Il seno: anatomia il tessuto mammario patologie e chirurgia

Il seno è una parte del corpo umano conosciuto anche con la denominazione di mammella, che corrisponde ad un organo ghiandolare che serve a secernere il latte materno. È uno strumento di nutrizione e una caratteristica sessuale secondaria per ogni donna.

Anatomia della mammella

il seno, mammella
immagine tratta da pazienti.it

Sotto l’aspetto relativo all’anatomia umana, il seno è formato da due protuberanze simmetriche, costituite dal tessuto adiposi e da strutture in grado di formare la ghiandola mammaria. Si appoggia sui due muscoli grande pettorale e dentato anteriore ed è poco sviluppato fino al momento della pubertà. Dopo l’adolescenza, la mammella femminile subisce una notevole evoluzione e può avere forme e dimensioni variegate, mentre quella maschile non si sviluppa più.

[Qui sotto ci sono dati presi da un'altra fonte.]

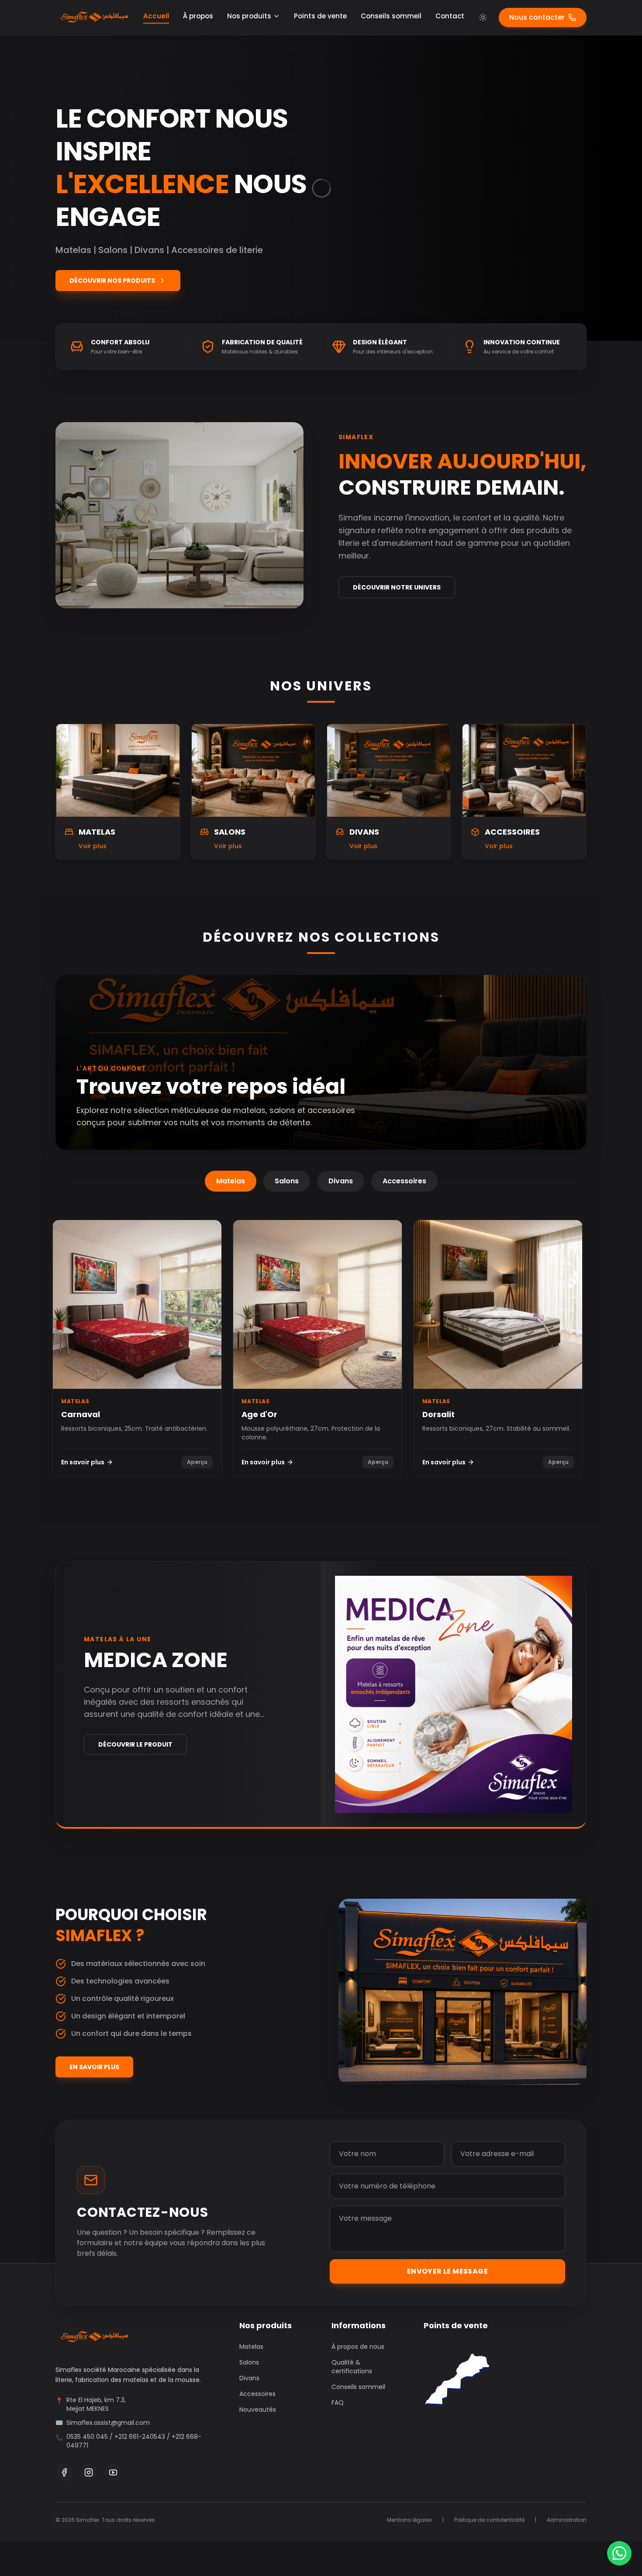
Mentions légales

La struttura del tessuto mammario

Come già accennato in precedenza, il seno maschile non cresce in maniera preponderante. Esso è formato da un piccolo capezzolo, un’areola e un rilievo, entrambi di dimensioni non rilevanti. Per quanto riguarda il seno femminile, esso è diviso in quattro quadranti tracciati da due linee perpendicolari intersecanti. Al suo interno, la mammella presenta:

  • una porzione ghiandolare collegata direttamente al capezzolo;
  • una porzione adiposa contenente le strutture ghiandolari;
  • una porzione fibrosa che suddivide tra loro le appendici;
  • un capezzolo di forma conica con 15-20 piccoli fori.

La circolazione sanguigna nel seno

Il seno si contraddistingue per un sistema di circolazione sanguigna estremamente fitto e ramificato. L’arteria mammaria situata nell’esterno fa in modo che la regione superficiale e quella laterale siano ben vascolarizzate. Al tempo stesso, l’arteria mammaria interna favorisce la vascolarizzazione dei punti più profondi. Diversi rami laterali giungono direttamente fino alla mammella tramite apposite arterie intercostali. La linfa sanguigna viene drenata costantemente grazie all’azione dei linfonodi di Rotter, mentre i linfatici laterali e posteriori sono collegati ai linfonodi delle ascelle.

Le principali malattie del seno

Il seno è un organo umano che può essere soggetto a diversi tipi di malattie, tutti da monitorare con la massima attenzione possibile. Ecco le due categorie principali.

Le malattie genetiche corrispondono alle patologie ereditarie. Ne fanno parte la politelia e la polimastia, ossia la quantità eccessiva di capezzoli e ghiandole mammarie. Non si manifestano in forma molto evidente e si presentano in corrispondenza di una sorta di linea immaginaria, partente dalla cavità ascellare e in grado di giungere fino alla radice interna della coscia.
Le malattie legate allo sviluppo sono invece dovute proprio alla prosecuzione dello sviluppo fisico. Per quanto riguarda il seno maschile, si può essere soggetti alla ginecomastia, ossia uno sviluppo volumetrico malformato. Per quanto riguarda le donne, si può andare incontro ad ipertrofia, ingrossamento prematuro e mancato sviluppo durante la pubertà. Al tempo stesso, bisogna prestare attenzione alla possibile amastia, ossia alla totale mancanza di mammelle che possono causare anche pericolo di vita.

La chirurgia plastica del seno

Il seno è uno degli organi umani maggiormente soggetti alla classica chirurgia plastica. Tali trattamenti vengono eseguiti prevalentemente in due casi specifici. Il primo riguarda il settore oncologico, mentre il secondo coincide con l’ambito ricostruttivo. Nella prima circostanza, chi si sottopone ad un simile intervento lo fa per la rimozione di cancri anche piuttosto pericolosi. Nella seconda, l’obiettivo è quello di correggere alcuni difetti pratici ed estetici che possono riguardare prettamente la mammella femminile.